Furthermore, findings from this study indicate that Facebook has maintained a great deal of credibility among its users, both Arab and non-Arab, even with the challenges and controversies surrounding the platform in recent years. This is particularly notable due to Facebook adding a means for verifying the validity of what is shown on Facebook pages, which puts it at the forefront of social platforms. Furthermore, the opportunity to interact and participate in content surrounding the World Cup is recognized as being available for those motivated to engage; rather than not having the opportunity, those who choose not to participate are opting out. This is consistent with the uses and gratifications theory, which centers on the public's ability to actively use the media to obtain information to meet their own needs. This study demonstrated the fulfillment of cognitive gratifications related to the development of sports culture, increasing certainty of what is published, and the ability to analyze and follow events in real-time. The same is true with the social gratifications of earning profound friendships, engaging others, and enhancing social status. In addition to the high level of entertainment gratification related to giving followers excitement, suspense, and a feeling of happiness, the importance of these gratifications comes from the fact that following sports competitions is a recreational activity; this was explained by the motives of the study sample for follow-up.
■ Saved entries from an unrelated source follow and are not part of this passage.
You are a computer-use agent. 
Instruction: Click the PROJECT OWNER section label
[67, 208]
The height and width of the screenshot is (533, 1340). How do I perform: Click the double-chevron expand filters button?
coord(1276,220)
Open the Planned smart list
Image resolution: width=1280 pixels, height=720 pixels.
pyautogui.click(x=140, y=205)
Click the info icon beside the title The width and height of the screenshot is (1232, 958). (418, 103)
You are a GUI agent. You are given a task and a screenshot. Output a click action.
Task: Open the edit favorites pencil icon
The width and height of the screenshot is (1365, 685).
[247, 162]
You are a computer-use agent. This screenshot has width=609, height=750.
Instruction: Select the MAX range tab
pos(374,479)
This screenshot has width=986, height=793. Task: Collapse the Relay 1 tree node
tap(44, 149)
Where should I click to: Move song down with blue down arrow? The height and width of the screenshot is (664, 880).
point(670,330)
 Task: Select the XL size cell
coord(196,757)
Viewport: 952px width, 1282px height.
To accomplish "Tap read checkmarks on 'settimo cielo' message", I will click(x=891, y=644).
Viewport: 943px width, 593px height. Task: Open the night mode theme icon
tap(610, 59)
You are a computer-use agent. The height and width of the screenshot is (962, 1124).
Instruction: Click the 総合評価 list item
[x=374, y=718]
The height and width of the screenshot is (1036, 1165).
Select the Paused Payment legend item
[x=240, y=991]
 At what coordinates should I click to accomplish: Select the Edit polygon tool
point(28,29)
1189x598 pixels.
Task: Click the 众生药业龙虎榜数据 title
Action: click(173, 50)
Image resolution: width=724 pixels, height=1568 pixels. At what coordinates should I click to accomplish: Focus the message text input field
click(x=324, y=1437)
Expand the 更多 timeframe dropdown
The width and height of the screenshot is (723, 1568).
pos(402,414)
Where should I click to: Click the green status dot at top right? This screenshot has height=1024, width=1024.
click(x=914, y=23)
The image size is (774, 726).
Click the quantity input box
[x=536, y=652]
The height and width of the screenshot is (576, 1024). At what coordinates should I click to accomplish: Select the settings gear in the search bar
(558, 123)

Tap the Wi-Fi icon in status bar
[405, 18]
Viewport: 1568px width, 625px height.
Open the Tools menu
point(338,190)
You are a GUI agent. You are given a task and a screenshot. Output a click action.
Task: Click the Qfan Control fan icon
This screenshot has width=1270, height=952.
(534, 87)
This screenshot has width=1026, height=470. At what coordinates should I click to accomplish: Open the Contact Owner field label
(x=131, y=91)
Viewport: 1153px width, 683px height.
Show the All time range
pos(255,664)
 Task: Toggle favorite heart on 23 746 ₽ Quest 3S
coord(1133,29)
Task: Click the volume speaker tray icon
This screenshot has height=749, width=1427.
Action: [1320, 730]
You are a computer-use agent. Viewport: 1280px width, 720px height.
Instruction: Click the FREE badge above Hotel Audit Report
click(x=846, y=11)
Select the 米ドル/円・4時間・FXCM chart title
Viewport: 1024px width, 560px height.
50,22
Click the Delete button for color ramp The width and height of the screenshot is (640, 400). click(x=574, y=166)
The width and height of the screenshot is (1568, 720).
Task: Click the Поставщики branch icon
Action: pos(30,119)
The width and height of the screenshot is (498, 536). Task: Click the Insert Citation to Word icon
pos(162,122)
As is always the case with research into emergent areas (in this case, expanding cross-comparative understanding of Facebook usage for Arab and non-Arab sports audiences), this study has limitations. Moving forward, a comprehensive view of the motivations for engagement within the social media environment is required. Since participation is unique in the digital environment of social media, the motives of social media platforms' followers and pages must be distinguished from those in other areas. The study also was limited to applying the uses and gratification approach in aspects compatible with social media through Facebook. As such, these results can't be generalized to the rest of new media, which requires conducting studies dealing with other platforms or comparing them to form a more comprehensive understanding of how these experiences work.
Furthermore, the researchers were unable to study the relationship of credibility in more depth with the achieved gratifications and the extent to which credibility also affects the motives for using social media. Interaction is an indicator of social media satiation despite its importance. Finally, the difficulty of obtaining the participation of the study sample members, especially non-Arabs, presented a challenge to exploring the different motives and gratifications expected from other cultures for social media.